---------- ITEMS ----------

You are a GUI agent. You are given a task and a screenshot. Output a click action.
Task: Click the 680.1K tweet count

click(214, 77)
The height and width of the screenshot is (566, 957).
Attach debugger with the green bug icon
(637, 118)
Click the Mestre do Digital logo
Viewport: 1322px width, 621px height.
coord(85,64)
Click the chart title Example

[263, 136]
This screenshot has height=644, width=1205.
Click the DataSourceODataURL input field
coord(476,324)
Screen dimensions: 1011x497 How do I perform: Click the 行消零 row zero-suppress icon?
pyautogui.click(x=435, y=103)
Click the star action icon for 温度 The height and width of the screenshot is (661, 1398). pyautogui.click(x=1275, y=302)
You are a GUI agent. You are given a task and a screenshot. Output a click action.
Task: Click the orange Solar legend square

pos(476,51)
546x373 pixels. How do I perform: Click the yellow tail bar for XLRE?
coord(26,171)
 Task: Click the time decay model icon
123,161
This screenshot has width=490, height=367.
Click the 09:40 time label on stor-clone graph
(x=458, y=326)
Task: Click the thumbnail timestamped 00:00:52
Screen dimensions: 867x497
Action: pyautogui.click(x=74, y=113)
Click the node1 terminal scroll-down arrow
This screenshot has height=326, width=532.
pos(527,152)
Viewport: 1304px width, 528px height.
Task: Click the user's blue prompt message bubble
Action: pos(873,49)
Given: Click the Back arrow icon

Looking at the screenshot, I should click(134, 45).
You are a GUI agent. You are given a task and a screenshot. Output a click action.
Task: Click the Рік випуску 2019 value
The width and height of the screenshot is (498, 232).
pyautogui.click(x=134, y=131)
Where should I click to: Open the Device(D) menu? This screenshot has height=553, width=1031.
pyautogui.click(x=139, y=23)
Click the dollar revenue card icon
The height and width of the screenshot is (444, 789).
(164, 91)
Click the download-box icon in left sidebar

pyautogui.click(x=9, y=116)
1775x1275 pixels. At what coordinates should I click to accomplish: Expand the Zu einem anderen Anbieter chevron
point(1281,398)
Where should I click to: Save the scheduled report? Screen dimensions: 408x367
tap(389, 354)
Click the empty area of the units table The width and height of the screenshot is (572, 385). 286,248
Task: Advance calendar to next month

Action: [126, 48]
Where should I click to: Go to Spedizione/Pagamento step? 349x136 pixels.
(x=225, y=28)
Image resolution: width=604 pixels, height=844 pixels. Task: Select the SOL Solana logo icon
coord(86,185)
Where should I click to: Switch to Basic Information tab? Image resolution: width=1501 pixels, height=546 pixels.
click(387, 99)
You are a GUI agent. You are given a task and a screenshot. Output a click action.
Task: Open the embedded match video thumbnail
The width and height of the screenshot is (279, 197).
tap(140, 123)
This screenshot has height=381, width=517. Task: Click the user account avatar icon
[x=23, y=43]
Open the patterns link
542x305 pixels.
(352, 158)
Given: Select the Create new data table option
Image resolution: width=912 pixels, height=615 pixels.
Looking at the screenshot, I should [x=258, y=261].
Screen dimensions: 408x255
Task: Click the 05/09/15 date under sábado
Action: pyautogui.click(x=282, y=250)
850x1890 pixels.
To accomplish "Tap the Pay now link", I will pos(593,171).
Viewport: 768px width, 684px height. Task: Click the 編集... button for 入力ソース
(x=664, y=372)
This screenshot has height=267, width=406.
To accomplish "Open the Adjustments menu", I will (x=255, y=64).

----------

Copy every one of the records above word for word, keeping each line as it appears.

You are a GUI agent. You are given a task and a screenshot. Output a click action.
Task: Click the 680.1K tweet count

click(214, 77)
The height and width of the screenshot is (566, 957).
Attach debugger with the green bug icon
(637, 118)
Click the Mestre do Digital logo
Viewport: 1322px width, 621px height.
coord(85,64)
Click the chart title Example

[263, 136]
This screenshot has height=644, width=1205.
Click the DataSourceODataURL input field
coord(476,324)
Screen dimensions: 1011x497 How do I perform: Click the 行消零 row zero-suppress icon?
pyautogui.click(x=435, y=103)
Click the star action icon for 温度 The height and width of the screenshot is (661, 1398). pyautogui.click(x=1275, y=302)
You are a GUI agent. You are given a task and a screenshot. Output a click action.
Task: Click the orange Solar legend square

pos(476,51)
546x373 pixels. How do I perform: Click the yellow tail bar for XLRE?
coord(26,171)
 Task: Click the time decay model icon
123,161
This screenshot has width=490, height=367.
Click the 09:40 time label on stor-clone graph
(x=458, y=326)
Task: Click the thumbnail timestamped 00:00:52
Screen dimensions: 867x497
Action: pyautogui.click(x=74, y=113)
Click the node1 terminal scroll-down arrow
This screenshot has height=326, width=532.
pos(527,152)
Viewport: 1304px width, 528px height.
Task: Click the user's blue prompt message bubble
Action: pos(873,49)
Given: Click the Back arrow icon

Looking at the screenshot, I should click(134, 45).
You are a GUI agent. You are given a task and a screenshot. Output a click action.
Task: Click the Рік випуску 2019 value
The width and height of the screenshot is (498, 232).
pyautogui.click(x=134, y=131)
Where should I click to: Open the Device(D) menu? This screenshot has height=553, width=1031.
pyautogui.click(x=139, y=23)
Click the dollar revenue card icon
The height and width of the screenshot is (444, 789).
(164, 91)
Click the download-box icon in left sidebar

pyautogui.click(x=9, y=116)
1775x1275 pixels. At what coordinates should I click to accomplish: Expand the Zu einem anderen Anbieter chevron
point(1281,398)
Where should I click to: Save the scheduled report? Screen dimensions: 408x367
tap(389, 354)
Click the empty area of the units table The width and height of the screenshot is (572, 385). 286,248
Task: Advance calendar to next month

Action: [126, 48]
Where should I click to: Go to Spedizione/Pagamento step? 349x136 pixels.
(x=225, y=28)
Image resolution: width=604 pixels, height=844 pixels. Task: Select the SOL Solana logo icon
coord(86,185)
Where should I click to: Switch to Basic Information tab? Image resolution: width=1501 pixels, height=546 pixels.
click(387, 99)
You are a GUI agent. You are given a task and a screenshot. Output a click action.
Task: Open the embedded match video thumbnail
The width and height of the screenshot is (279, 197).
tap(140, 123)
This screenshot has height=381, width=517. Task: Click the user account avatar icon
[x=23, y=43]
Open the patterns link
542x305 pixels.
(352, 158)
Given: Select the Create new data table option
Image resolution: width=912 pixels, height=615 pixels.
Looking at the screenshot, I should [x=258, y=261].
Screen dimensions: 408x255
Task: Click the 05/09/15 date under sábado
Action: pyautogui.click(x=282, y=250)
850x1890 pixels.
To accomplish "Tap the Pay now link", I will pos(593,171).
Viewport: 768px width, 684px height. Task: Click the 編集... button for 入力ソース
(x=664, y=372)
This screenshot has height=267, width=406.
To accomplish "Open the Adjustments menu", I will (x=255, y=64).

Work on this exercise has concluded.